Estaban abrazados y él sintió que el corazón de ella latía contra el suyo, y con la punta del pie, acarició ligeramente sus pies.

—Has venido descalza —dijo.

—Sí.

—Entonces, sabías que ibas a acostarte conmigo.

—Sí.

—Y no has tenido miedo.

—Sí, mucho miedo. Pero me daba vergüenza no saber cómo tendría que quitarme los zapatos.

—¿Qué hora es ahora? ¿Lo sabes?

—No, ¿tienes tu reloj?

—Sí, pero lo tengo detrás de ti.

—Entonces, sácalo de ahí.

—No.

—Pues mira por encima de mi hombro.

Era la una de la madrugada. La esfera del reloj brillaba en la oscuridad creada por la manta.

—Me pinchas con tu barba en el hombro.

—Perdóname, no tengo nada con que afeitarme.

—No importa; me gusta. ¿Tienes la barba rubia?

—Sí.

—¿Y vas a dejártela crecer?

—No crecerá mucho; antes tenemos que terminar el asunto del puente. María, escúchame: ¿estás dispuesta?

—¿Dispuesta a qué?

—¿Quieres que lo hagamos?

—Sí, quiero. Quiero lo que tú quieras. Quiero hacerlo todo, y si lo hacemos todo, quizá sea como si lo otro no hubiese ocurrido.

—¿Cómo se te ha ocurrido eso? ¿Lo has pensado sola?

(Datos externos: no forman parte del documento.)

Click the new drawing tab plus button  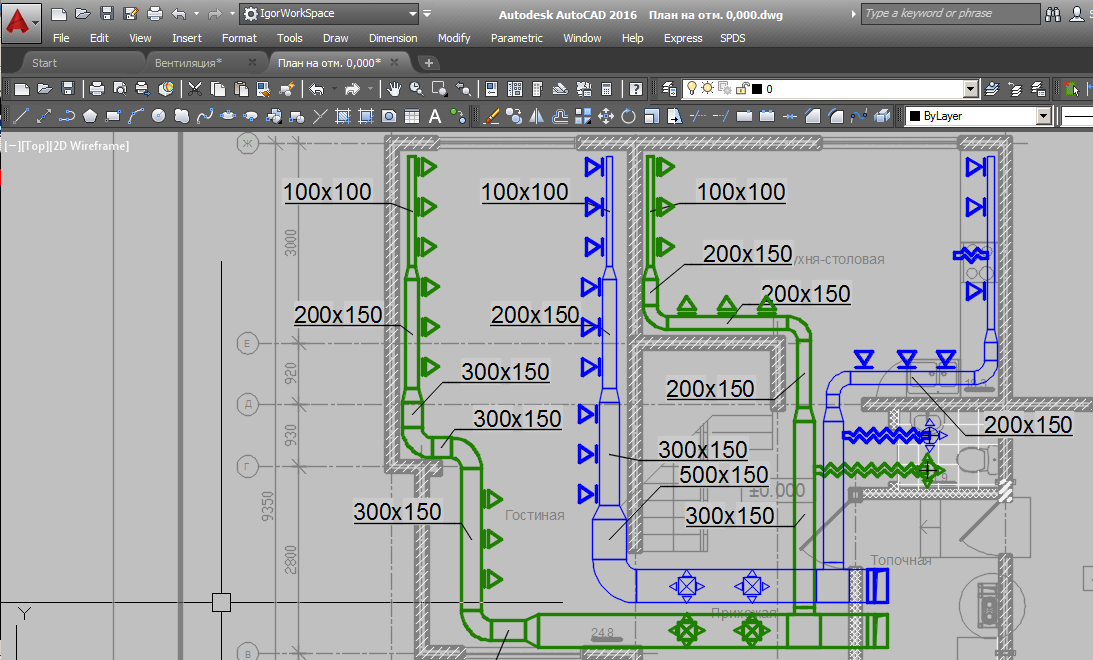click(430, 62)
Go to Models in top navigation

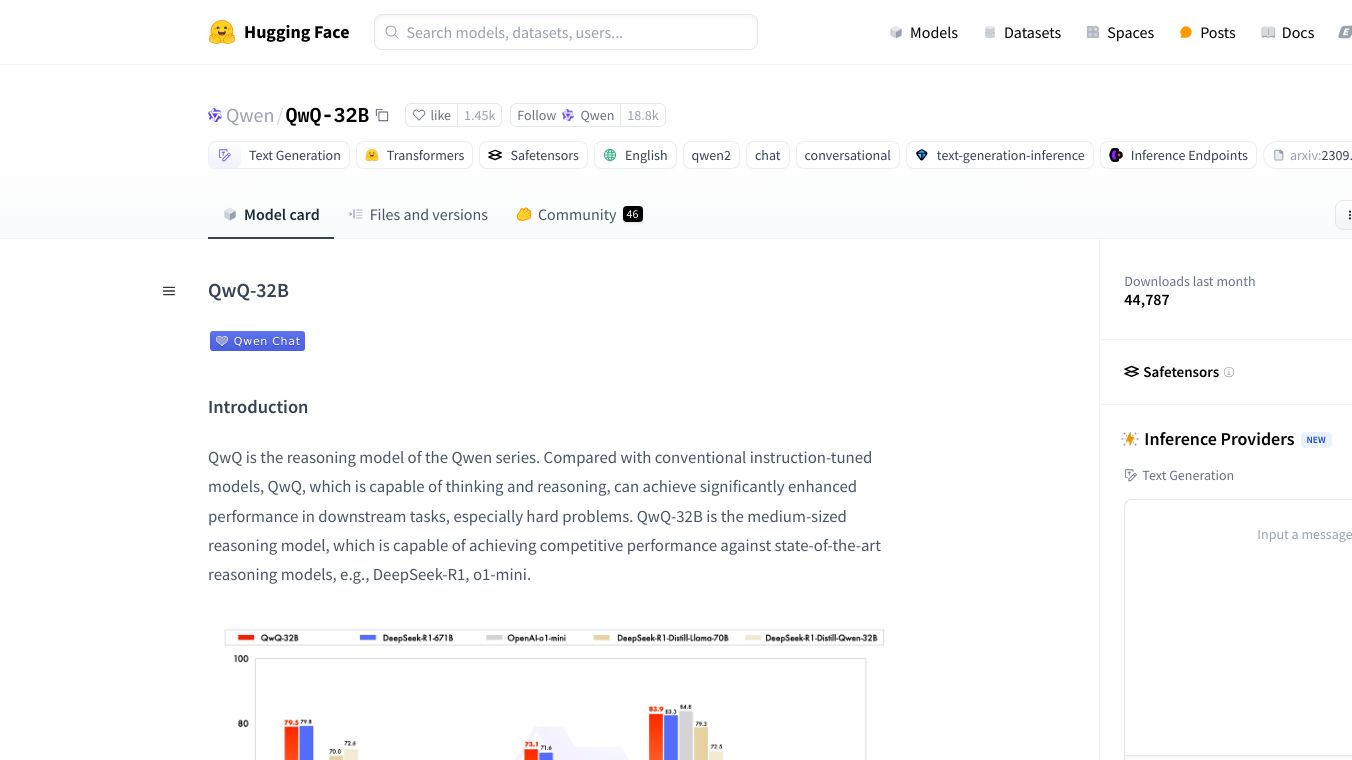click(x=923, y=33)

—No. Lo había pensado sola, pero fue Pilar la que me lo dijo.

—Es muy lista esa mujer.

—Y otra cosa —dijo María suavemente—; Pilar me ha mandado que te diga que no estoy enferma. Ella sabe estas cosas y me dijo que te lo dijese.

—¿Te dijo ella que me lo dijeras?

—Sí. Hablé con ella y le dije que te quería. Te quise en cuanto te vi llegar y te había querido siempre, antes de verte, y se lo dije a Pilar, y Pilar dijo que si alguna vez te contaba lo que me había pasado, que te dijera que no estaba enferma. Lo otro me lo dijo hace mucho tiempo; poco después de lo del tren.

—¿Qué fue lo que te dijo?

—Me dijo que a una no le hacen nada si una no lo consiente y que si yo quería a alguien de veras, todo eso desaparecería. Quería morirme, ¿sabes?

—Pilar te dijo la verdad.

—Y ahora soy feliz por no haberme muerto. Me siento tan dichosa de no haber muerto… ¿Crees que podrás quererme?

—Claro, ya te quiero.

—¿Y podría ser tu mujer?

—No puedo tener mujer mientras haga este trabajo. Pero tú eres mi mujer desde ahora.

—Si algún día lo soy, lo seré para siempre. ¿Soy tu mujer ahora?

—Sí, María. Sí, conejito mío.

Ella se apretó más contra él y él buscó sus labios, los encontró y se besaron, y él la sintió fresca, nueva, suave, joven y adorable, con aquella frescura cálida, devoradora e increíble; porque era increíble encontrársela allí, en su saco de noche, que era tan familiar para él como sus propias ropas, sus zapatos o su trabajo, y, por último, ella dijo, asustada:

—Y ahora hagamos en seguida todo lo que tenemos que hacer, para que desaparezca todo lo demás.

—¿Lo deseas de verdad?

—Sí —dijo ella casi con fiereza—. Sí. Sí. Sí.